The District has indeed lost one of its greatest champions for small business and the economically disenfranchised. The U.S. Black Chamber joins the District in mourning his loss, celebrating his life, and above all, saying thank you for his dedication to the black business community.”

Alexandria Mayor William D. Euille statement

“I am saddened to hear of the passing of former Mayor Marion Barry. He indeed was a rainmaker, leader, educator, civil rights activist, visionary, and an advocate for the poor, and he will be missed.

However, he will live in our memories and hearts forever, as he was instrumental in helping to revitalize Washington, D.C. as an economic engine for the entire metro region.

I enjoyed knowing and working with Marion for many years. On behalf of the entire Alexandria City Council, I extend our heartfelt condolences and prayers to the Barry family, and to the residents of Washington, D.C.”

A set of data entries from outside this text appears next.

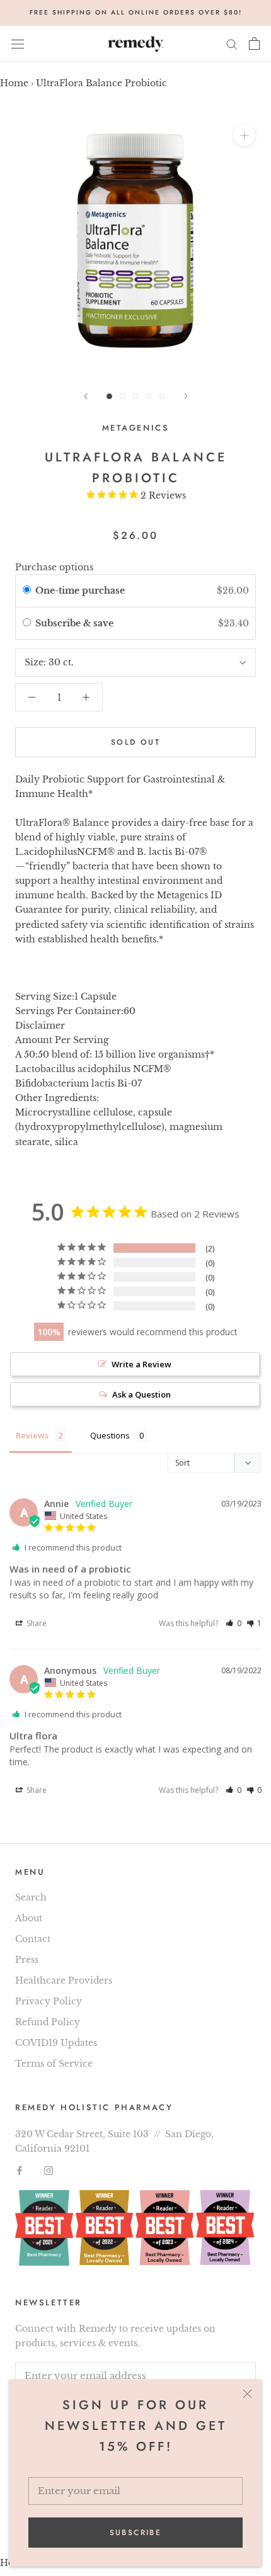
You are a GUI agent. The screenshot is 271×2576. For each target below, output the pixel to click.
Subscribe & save (75, 623)
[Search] (232, 43)
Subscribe (136, 2532)
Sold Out (135, 742)
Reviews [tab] (32, 1435)
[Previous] (86, 396)
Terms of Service (54, 2063)
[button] (233, 1623)
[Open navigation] (17, 43)
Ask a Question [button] (141, 1394)
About (28, 1918)
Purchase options (54, 567)
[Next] (186, 396)
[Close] (247, 2393)
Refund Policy (47, 2022)
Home (14, 83)
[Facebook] (19, 2170)
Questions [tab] (110, 1435)
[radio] (27, 590)
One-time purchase (80, 590)
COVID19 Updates (56, 2042)
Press (26, 1959)
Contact (32, 1939)
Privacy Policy (48, 2001)
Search (31, 1897)
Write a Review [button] (141, 1364)
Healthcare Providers (63, 1980)
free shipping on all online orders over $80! (136, 12)
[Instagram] (48, 2170)
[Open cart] (254, 43)
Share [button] (36, 1623)
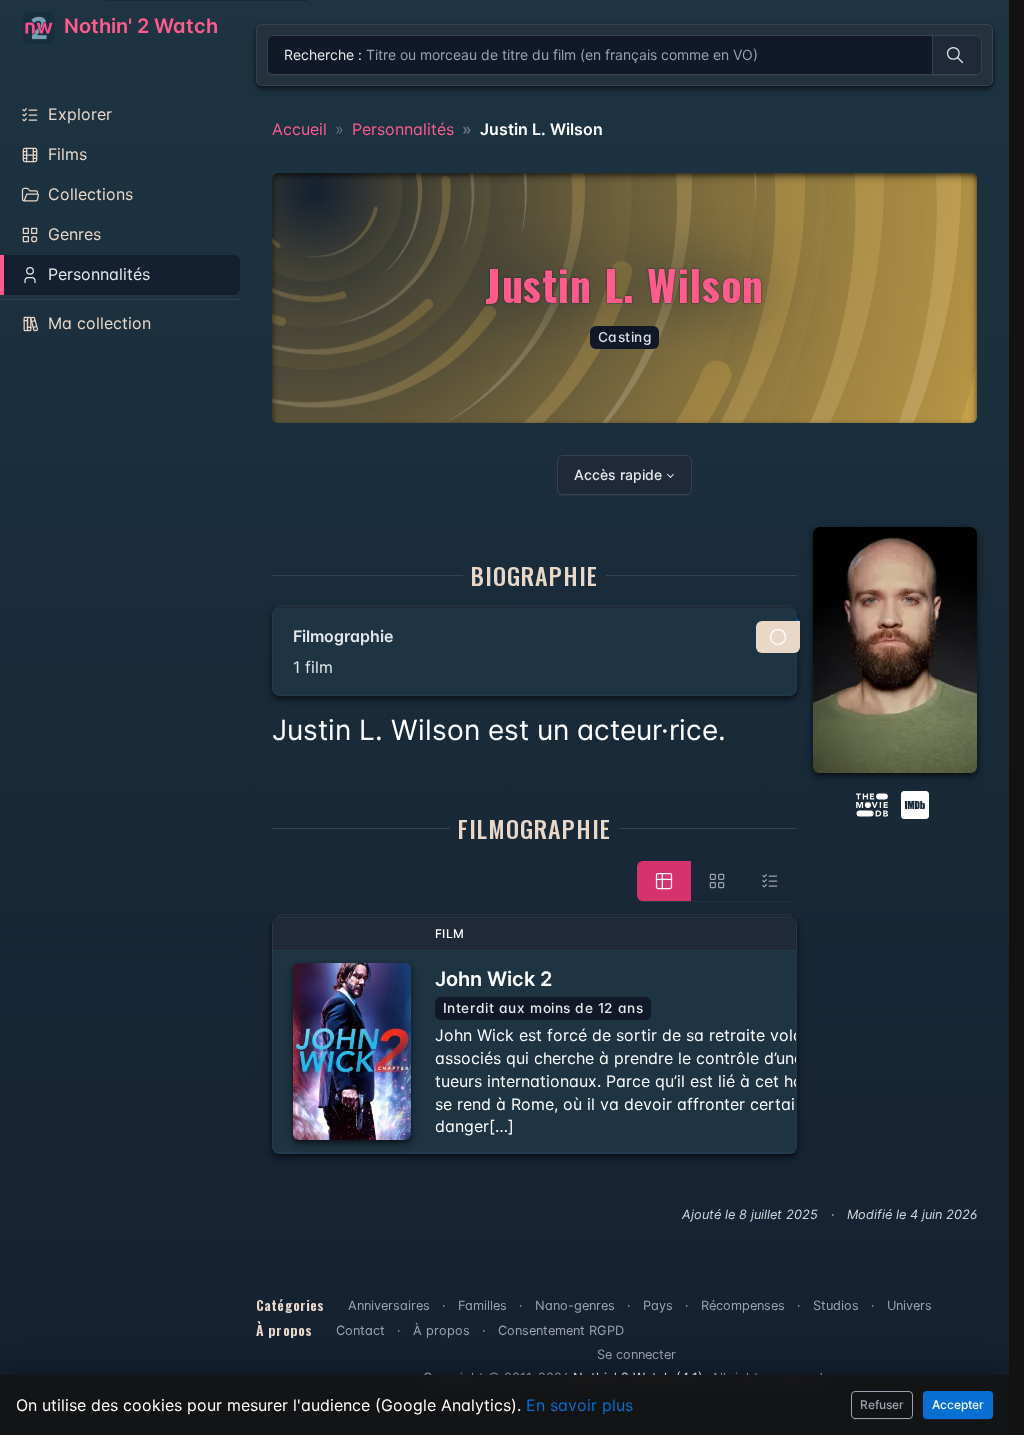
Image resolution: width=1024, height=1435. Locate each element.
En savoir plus (579, 1405)
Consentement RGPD (561, 1330)
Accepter (958, 1404)
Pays (658, 1305)
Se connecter (636, 1354)
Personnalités (403, 129)
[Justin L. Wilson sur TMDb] (872, 804)
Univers (909, 1305)
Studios (836, 1305)
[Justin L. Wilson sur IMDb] (917, 804)
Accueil (299, 129)
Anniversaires (389, 1305)
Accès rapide (618, 474)
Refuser (882, 1404)
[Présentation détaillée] (664, 881)
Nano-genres (575, 1305)
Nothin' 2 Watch (138, 26)
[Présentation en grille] (717, 881)
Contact (360, 1330)
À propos (441, 1330)
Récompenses (743, 1305)
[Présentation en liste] (770, 881)
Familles (482, 1305)
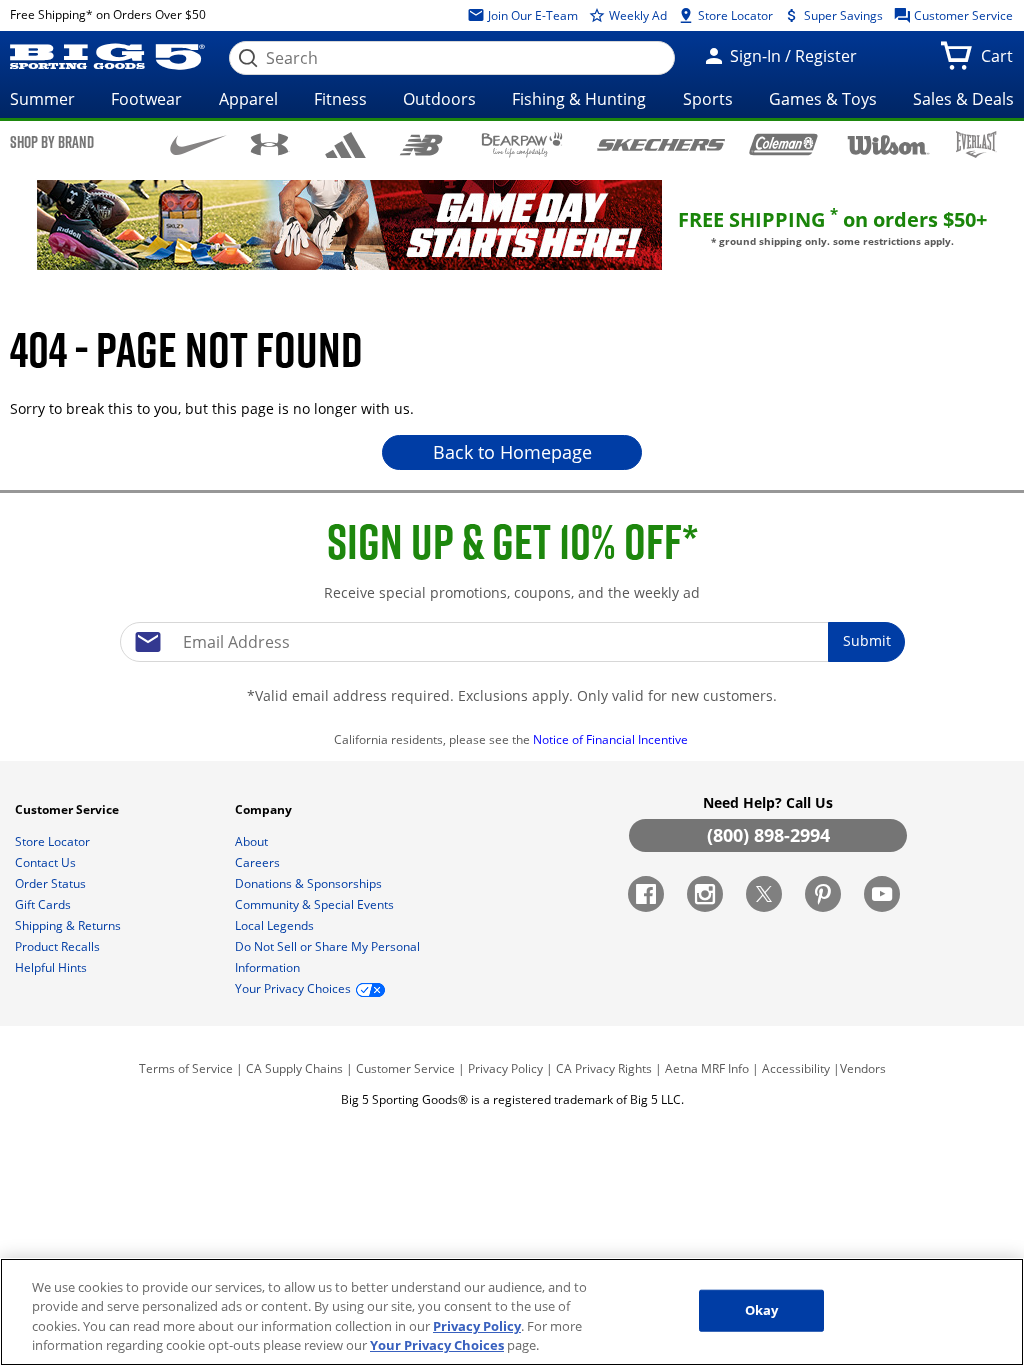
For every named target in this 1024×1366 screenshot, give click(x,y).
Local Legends (276, 925)
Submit (867, 640)
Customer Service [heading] (68, 809)
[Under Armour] (269, 144)
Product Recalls (59, 946)
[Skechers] (660, 142)
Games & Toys (823, 99)
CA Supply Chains (294, 1068)
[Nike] (198, 143)
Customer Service (962, 15)
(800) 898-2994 (768, 835)
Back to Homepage (512, 452)
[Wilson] (889, 143)
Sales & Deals (963, 99)
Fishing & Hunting (579, 99)
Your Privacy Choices (437, 1345)
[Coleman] (783, 144)
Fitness (340, 99)
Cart (1001, 62)
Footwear (146, 99)
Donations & (308, 883)
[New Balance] (420, 143)
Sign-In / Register (791, 56)
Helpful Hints (52, 967)
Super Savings (842, 15)
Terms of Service (186, 1068)
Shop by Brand (52, 142)
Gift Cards (44, 904)
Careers (259, 862)
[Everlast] (976, 144)
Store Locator (734, 15)
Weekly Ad (636, 15)
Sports (708, 99)
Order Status (52, 883)
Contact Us (47, 862)
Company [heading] (265, 809)
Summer (42, 99)
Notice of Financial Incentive (612, 739)
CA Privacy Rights (604, 1068)
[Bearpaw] (522, 145)
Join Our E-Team (531, 15)
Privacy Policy (505, 1068)
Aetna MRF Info (707, 1068)
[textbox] (512, 642)
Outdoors (439, 99)
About (253, 841)
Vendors (863, 1068)
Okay (762, 1310)
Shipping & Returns (69, 925)
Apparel (248, 99)
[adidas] (346, 145)
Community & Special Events (316, 904)
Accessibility (796, 1068)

DC Department of Employment Services statement on the loss of Marion Barry

“Marion Barry not only leaves a lasting legacy on the District of Columbia, but his commitment to the young people of this city can be felt nationwide by those around the country who received their first jobs through the District’s summer jobs program he created 35 years ago,” said DOES Director Tom Luparello. “Hundreds of thousands of youth have passed through both SYEP and MYLI, and Marion Barry can be credited with having the vision to help generations of District residents develop the skills, attitudes, and commitment necessary to succeed in the workforce as well as to learn life skills and responsibility that lay the foundation for how to succeed in life. He will be missed.”

DC Water General Manager George S. Hawkins statement

“Marion Barry called me just two weeks ago to advocate on behalf of a business in his ward,” reflected Mr. Hawkins. “His voice was not as strong, but his conviction and his mind were sharp as ever. He never flagged in his determination to help his constituents, and despite his stature, never hesitated to pick up the phone to talk one-on-one with me about projects in Ward 8 or a problem he thought needed my attention. A true public servant, he will be missed.”

Many of DC Water’s employees work and live in Ward 8, which is home to the Blue Plains Advanced Wastewater Treatment Plant and DC Water’s headquarters.

32BJ SEIU statement

“Like other low-wage workers, the men and women who work hard cleaning and protecting District office buildings are mourning the loss of one their most passionate and reliable champions,” said Jaime Contreras, 32BJ Vice President and Capital Area Director. “Marion Barry worked relentlessly to improve the rights and lives of these workers as well as D.C.’s underserved communities.”

With more than 145,000 members in 11 states, including 17,000 in the D.C. Metropolitan Area, 32BJ SEIU is the largest property service workers union in the country.